У мальчика в этот момент что-то внутри ёкнуло. Ему и самому иногда приходили на ум похожие мысли и сомнения, но он их всегда отгонял, считая это влиянием иностранного через волны. Но все же машинально ответил:
“В школе заинтересованы, чтобы мы знали правду. Ведь это важно для развития страны.”
-Генрих, Генрих, если бы ты узнал настоящую правду, ты был бы в шоке. Тебе еще это предстоит узнать и пережить. Я даже завидую, ведь мы живем в совсем разных мирах, хотя и в одной квартире. Ты в прекрасном выдуманном мире, а я в жестокой реальности, которая все давит сильнее с каждым днем. Хотел бы я лишь на время опять почувствовать это блаженное неведение, как у тебя, чтобы немного отдохнуть… Можно я расскажу о своем мире?
Мальчику показался вопрос очень странным, но он согласился.
Дядя сел поудобнее на импровизированный стул из строительного мусора и начал речь: “Я начну издалека, чтобы был какое-то представление у тебя. Помнишь я одним вечером упомянул что так мы так жили не всегда? Двадцать лет назад у нас в стране процветала свобода и демократия.
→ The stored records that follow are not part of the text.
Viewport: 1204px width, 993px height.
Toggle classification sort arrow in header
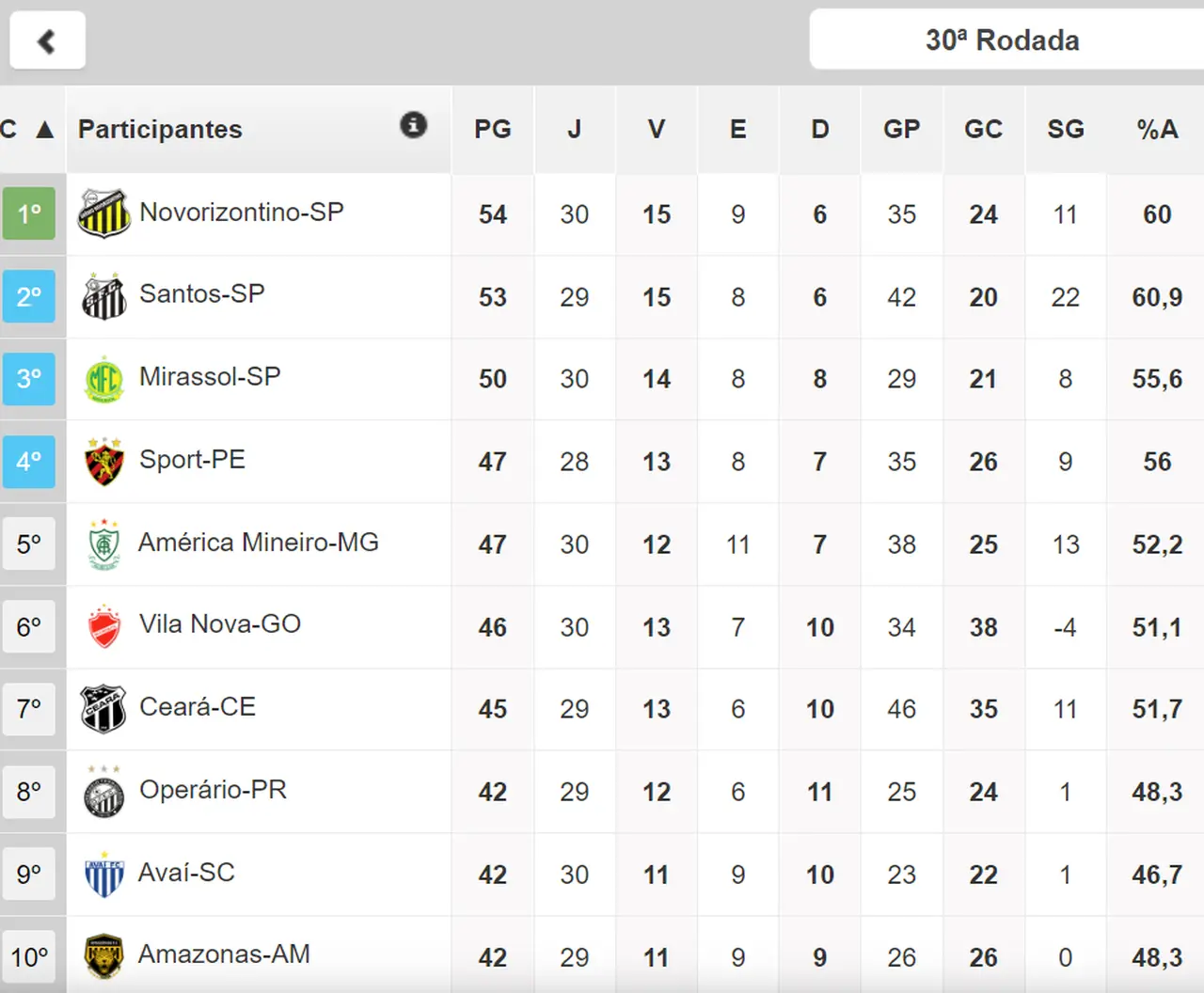click(44, 130)

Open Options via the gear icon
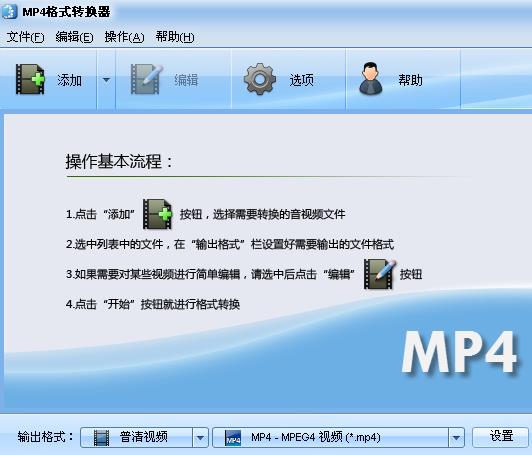260,79
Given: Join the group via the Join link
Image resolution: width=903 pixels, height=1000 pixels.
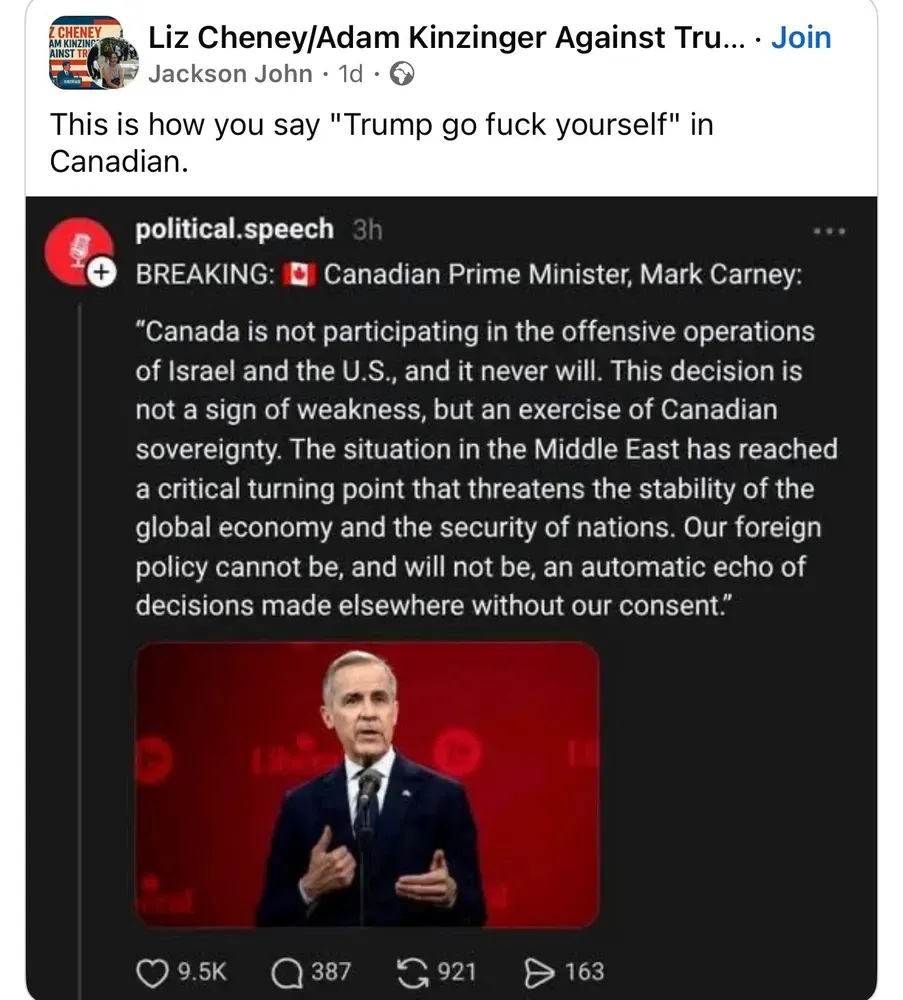Looking at the screenshot, I should [x=801, y=38].
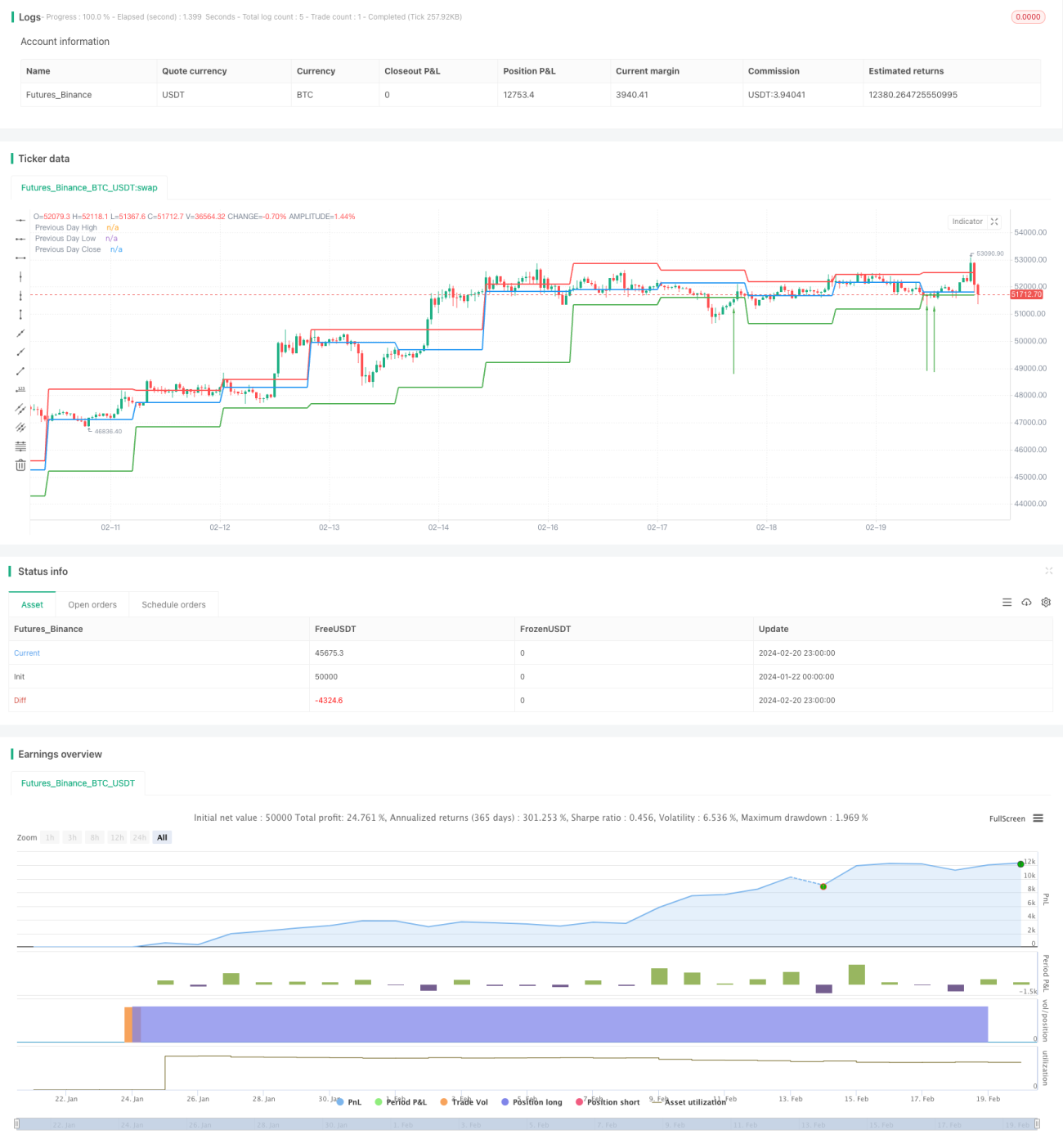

Не было столько военных на улице, дурацких правил и законов. Люди не боялись своих детей и могли говорить при них все, что думали. А подросткам вроде тебя и Марка не забивали голову пропагандистской ерундой на уроках, а преподавали больше математики, физики и другие науки. Я сам занимался плотно наукой, но об этом, может, позже расскажу.
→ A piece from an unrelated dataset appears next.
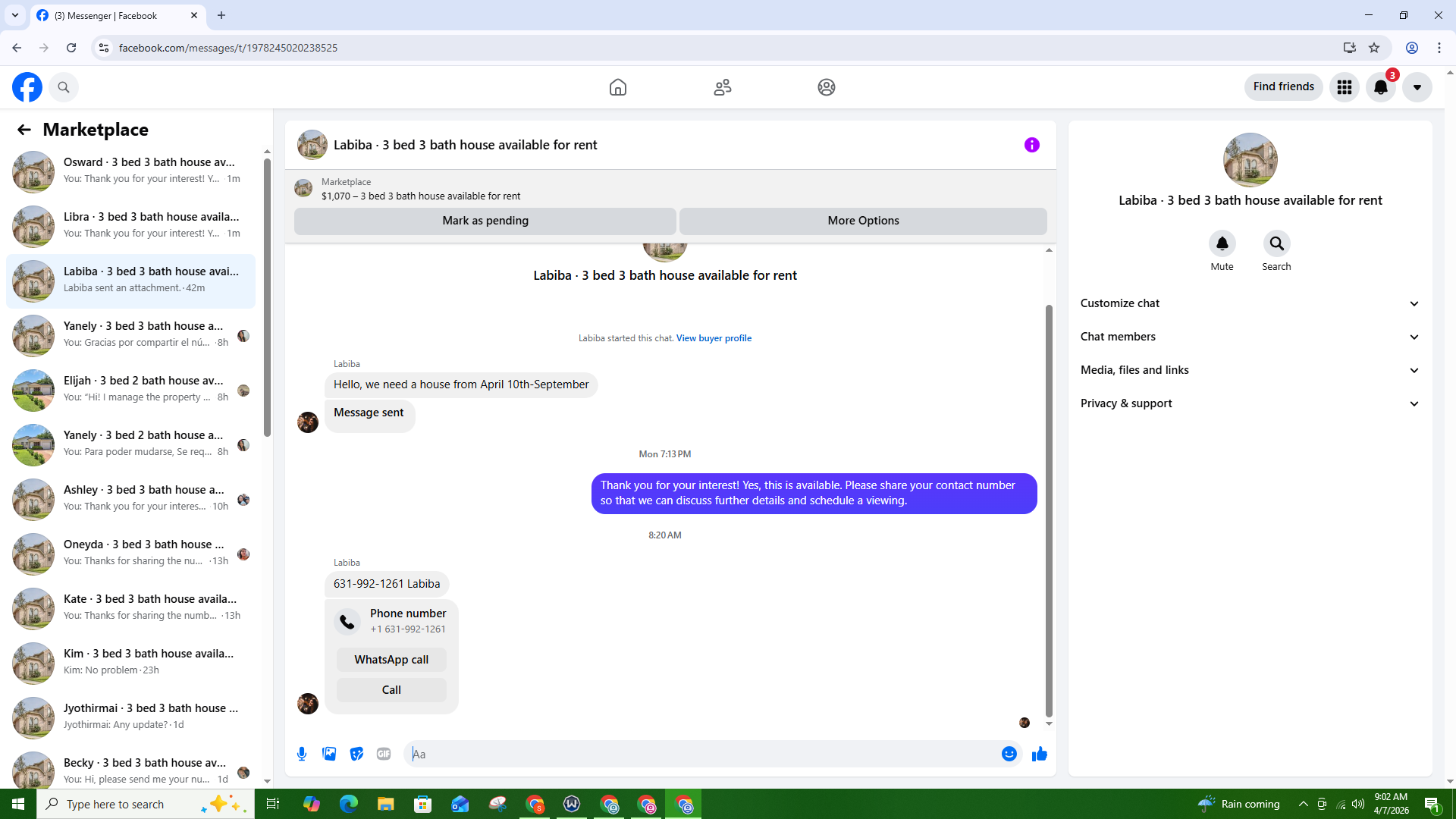Click the Mark as pending button
This screenshot has height=819, width=1456.
click(x=485, y=221)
Затем пришла новая власть и все начало меняться. Самое страшное, что мы выбрали ее на честном голосовании. В газетах стали писать об избранности нашей страны, о том, как плохо и неправильно живут в других государствах. Постепенно ушла свобода слова, запретили выезд за границу без одобрения властей. Заводы все больше собирали танки, боевые машины и оружие, а обычная промышленность в то же время умирала. Магазины друг за другом закрывались, а товары все дорожали. А когда правительство попыталось удерживать инфляцию и регулировать цены, то полки совсем опустели. Начались огромные очереди и давки около супермаркетов. Доллар стал резко дешеветь, его печатали без остановки, для финансирования вооружения. Все накопления и заработные платы стремились к нулю.”
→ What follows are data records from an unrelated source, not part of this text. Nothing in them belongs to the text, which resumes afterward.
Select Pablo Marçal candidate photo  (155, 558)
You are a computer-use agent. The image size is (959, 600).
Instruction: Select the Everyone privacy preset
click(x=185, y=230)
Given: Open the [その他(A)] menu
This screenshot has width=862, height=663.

У Генриха внутри все полыхало от такой информации, хотя он и слушал дальше. Это полностью противоречило его мировоззрению и мозг буквально отторгал все сказанное практически на физиологическом уровне, вплоть до тошноты. В голове столкнулись две непримиримых идеи и нужно было решить кто должен победить. А сделать выбор казалось максимально сложно. С ним должно остаться что-то одно - или его взгляды о реальности или дядя. А тот все продолжал рассказывать:
“Затем началась война и уже 8 лет как идет… это ты знаешь. Наши войска стали входить как в соседние страны, так и за океаном. Поначалу наступление шло очень успешно, брали город за городом. Но затем эффект неожиданности перестал действовать, захват то забуксовал, а потом резко откатился назад. Сейчас уже 6 лет идут бои практически только в окопах. Как говорили по радио “Споры”, фронт застыл на одном месте, хоть каждая сторона пытается продвинуться. Но на государственных передачах все эти годы правительство постоянно рапортовало о победах и новых завоеваниях. Бессмысленные атаки только уничтожают людей с обеих сторон. Говорят, там окопы и бункеры разрослись практически до подземных городов. А в тылу дела пошли еще хуже после начала войны. Миллион людей стали мобилизовывать и гнать на фронт. Появились первые признаки голода, бунты и забастовки. Для подавления недовольства усилили пропаганду, запретили передвигаться между штатами без специального пропуска, повсеместно выставили посты и патрули. Затем стали насильственно расселять людей внутри городов, в том числе и нашего. Построили огромный концлагерь или как его еще называют - гетто. Туда перевозили всех неугодных, подозрительных и бесполезных для государства людей из нашего штата. Там творятся страшные вещи и мало информации оттуда. Всех, кто как-то может пригодится экономике и промышленности оставили в рабочем городке, где мы и живем.”